» REQUIREMENT
Quote the lines of the material that start with the line containing "I will pos(493,176)." and go on through the line containing "tap(13, 15)", both included, keeping every character unchanged.

» PROVIDED DATA

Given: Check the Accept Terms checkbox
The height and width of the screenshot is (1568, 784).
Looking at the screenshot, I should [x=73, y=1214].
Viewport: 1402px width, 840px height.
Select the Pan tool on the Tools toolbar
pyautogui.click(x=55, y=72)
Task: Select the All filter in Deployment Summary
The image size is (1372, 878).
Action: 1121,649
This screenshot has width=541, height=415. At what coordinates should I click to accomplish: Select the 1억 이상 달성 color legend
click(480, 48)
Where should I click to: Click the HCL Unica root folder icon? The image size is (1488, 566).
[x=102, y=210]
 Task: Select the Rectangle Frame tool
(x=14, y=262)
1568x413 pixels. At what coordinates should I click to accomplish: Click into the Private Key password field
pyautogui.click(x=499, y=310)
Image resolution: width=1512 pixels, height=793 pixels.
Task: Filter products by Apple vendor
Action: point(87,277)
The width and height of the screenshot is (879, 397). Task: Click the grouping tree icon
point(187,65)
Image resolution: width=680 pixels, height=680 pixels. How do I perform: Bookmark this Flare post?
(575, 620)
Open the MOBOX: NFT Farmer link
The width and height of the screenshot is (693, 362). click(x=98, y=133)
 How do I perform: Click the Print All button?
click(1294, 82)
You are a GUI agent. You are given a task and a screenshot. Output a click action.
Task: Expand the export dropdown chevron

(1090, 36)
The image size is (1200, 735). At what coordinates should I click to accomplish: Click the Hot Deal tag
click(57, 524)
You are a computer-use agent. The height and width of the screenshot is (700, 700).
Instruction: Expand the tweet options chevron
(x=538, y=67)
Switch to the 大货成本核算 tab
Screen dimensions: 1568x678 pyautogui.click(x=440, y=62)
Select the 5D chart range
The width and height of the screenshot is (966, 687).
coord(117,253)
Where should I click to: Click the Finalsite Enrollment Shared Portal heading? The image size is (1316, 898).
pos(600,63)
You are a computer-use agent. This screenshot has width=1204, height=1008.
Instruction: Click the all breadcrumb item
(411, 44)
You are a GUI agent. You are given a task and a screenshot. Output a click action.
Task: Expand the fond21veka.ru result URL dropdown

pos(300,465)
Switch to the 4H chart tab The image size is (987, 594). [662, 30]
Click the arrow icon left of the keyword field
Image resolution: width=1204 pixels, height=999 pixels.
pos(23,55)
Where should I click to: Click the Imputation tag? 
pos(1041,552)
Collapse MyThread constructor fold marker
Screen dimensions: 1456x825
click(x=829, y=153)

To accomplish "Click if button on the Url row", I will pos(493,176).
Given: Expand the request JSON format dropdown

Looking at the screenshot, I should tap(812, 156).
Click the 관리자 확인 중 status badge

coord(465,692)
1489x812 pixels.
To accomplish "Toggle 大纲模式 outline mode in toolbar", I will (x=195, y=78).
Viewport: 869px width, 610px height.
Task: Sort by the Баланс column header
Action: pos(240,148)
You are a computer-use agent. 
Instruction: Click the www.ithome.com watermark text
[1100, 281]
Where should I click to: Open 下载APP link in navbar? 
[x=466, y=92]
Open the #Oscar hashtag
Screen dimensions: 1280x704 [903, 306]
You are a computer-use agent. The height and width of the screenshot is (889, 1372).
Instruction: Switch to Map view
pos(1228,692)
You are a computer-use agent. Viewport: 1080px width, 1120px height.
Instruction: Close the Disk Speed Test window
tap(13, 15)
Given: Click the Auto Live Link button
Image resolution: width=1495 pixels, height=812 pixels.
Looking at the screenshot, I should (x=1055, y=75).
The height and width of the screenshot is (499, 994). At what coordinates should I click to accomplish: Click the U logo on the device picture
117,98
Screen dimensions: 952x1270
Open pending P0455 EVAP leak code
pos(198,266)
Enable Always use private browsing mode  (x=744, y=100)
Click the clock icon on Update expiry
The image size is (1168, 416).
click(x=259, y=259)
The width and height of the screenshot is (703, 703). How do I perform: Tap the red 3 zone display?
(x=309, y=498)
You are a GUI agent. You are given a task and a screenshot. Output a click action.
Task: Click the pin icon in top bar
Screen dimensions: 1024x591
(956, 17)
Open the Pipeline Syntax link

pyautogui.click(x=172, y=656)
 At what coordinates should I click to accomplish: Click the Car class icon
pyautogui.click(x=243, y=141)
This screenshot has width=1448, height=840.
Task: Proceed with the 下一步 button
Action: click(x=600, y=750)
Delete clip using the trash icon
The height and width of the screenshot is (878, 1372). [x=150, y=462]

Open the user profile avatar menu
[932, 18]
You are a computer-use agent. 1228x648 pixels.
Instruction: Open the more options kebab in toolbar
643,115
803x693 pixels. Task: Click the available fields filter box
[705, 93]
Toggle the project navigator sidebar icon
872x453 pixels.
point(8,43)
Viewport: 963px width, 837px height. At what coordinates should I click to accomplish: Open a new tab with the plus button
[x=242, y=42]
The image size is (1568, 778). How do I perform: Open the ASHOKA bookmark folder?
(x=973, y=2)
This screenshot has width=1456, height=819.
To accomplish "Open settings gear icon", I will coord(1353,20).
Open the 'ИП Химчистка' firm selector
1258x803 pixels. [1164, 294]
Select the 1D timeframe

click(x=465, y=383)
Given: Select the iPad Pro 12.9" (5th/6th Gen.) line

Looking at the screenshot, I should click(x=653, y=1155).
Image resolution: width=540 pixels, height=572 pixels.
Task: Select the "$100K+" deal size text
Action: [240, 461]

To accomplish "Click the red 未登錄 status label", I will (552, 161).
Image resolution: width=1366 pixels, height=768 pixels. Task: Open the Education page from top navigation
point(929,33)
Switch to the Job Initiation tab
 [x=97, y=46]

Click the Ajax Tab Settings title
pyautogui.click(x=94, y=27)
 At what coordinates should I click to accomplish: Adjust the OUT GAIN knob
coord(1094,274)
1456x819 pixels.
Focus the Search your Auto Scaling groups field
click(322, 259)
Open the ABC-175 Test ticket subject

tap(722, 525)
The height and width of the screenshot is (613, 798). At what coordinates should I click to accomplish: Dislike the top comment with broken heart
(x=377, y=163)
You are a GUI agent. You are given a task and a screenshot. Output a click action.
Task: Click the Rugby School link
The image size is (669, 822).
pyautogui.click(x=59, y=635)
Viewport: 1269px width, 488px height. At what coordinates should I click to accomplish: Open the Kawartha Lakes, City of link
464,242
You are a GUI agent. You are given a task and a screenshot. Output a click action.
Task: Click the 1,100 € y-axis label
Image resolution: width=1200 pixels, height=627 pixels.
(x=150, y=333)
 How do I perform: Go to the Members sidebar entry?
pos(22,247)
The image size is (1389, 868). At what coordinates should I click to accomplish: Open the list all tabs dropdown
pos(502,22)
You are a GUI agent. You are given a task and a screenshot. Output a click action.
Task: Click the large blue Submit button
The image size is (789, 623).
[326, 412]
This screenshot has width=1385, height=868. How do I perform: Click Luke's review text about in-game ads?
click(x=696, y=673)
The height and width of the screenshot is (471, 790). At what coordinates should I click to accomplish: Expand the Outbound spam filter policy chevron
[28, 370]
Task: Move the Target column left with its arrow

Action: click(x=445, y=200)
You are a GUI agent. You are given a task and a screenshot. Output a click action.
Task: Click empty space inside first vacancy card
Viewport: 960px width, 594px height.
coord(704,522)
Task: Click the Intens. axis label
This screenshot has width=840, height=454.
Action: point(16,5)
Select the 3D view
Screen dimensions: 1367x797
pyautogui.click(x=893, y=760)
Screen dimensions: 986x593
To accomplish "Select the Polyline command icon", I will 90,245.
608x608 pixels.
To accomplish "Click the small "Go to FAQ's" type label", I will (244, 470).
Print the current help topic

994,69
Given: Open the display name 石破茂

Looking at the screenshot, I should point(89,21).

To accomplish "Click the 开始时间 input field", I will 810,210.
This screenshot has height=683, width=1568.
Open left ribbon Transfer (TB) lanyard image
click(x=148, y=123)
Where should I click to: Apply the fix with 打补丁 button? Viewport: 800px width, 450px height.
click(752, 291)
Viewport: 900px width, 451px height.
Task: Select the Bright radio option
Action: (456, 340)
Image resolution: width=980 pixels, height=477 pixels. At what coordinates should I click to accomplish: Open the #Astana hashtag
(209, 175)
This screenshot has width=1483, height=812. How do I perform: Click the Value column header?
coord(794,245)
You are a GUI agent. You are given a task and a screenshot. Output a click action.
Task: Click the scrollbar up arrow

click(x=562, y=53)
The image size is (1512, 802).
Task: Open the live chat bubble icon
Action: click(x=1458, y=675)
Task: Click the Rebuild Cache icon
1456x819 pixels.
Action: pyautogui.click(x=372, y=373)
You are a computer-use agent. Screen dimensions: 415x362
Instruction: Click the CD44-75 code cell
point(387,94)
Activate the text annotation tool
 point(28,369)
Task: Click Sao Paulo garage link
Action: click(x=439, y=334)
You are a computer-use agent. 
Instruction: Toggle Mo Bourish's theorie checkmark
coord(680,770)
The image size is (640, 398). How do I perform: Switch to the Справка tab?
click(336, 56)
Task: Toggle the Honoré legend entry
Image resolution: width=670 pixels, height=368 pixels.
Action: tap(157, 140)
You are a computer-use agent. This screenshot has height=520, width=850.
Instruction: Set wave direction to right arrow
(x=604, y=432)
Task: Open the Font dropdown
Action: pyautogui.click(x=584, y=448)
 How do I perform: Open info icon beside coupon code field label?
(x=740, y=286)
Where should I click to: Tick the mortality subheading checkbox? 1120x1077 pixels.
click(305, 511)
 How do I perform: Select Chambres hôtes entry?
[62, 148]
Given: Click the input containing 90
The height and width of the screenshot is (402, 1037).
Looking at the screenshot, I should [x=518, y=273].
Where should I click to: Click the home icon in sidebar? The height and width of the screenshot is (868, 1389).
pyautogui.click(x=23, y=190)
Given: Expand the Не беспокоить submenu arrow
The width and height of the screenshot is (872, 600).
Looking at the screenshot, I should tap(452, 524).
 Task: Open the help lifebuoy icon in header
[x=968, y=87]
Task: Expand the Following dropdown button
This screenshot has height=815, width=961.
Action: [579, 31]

» COMPLETED EXERCISE
To accomplish "Click if button on the Url row", I will pos(493,176).
Given: Expand the request JSON format dropdown

Looking at the screenshot, I should tap(812, 156).
Click the 관리자 확인 중 status badge

coord(465,692)
1489x812 pixels.
To accomplish "Toggle 大纲模式 outline mode in toolbar", I will (x=195, y=78).
Viewport: 869px width, 610px height.
Task: Sort by the Баланс column header
Action: pos(240,148)
You are a computer-use agent. 
Instruction: Click the www.ithome.com watermark text
[1100, 281]
Where should I click to: Open 下载APP link in navbar? 
[x=466, y=92]
Open the #Oscar hashtag
Screen dimensions: 1280x704 [903, 306]
You are a computer-use agent. The height and width of the screenshot is (889, 1372).
Instruction: Switch to Map view
pos(1228,692)
You are a computer-use agent. Viewport: 1080px width, 1120px height.
Instruction: Close the Disk Speed Test window
tap(13, 15)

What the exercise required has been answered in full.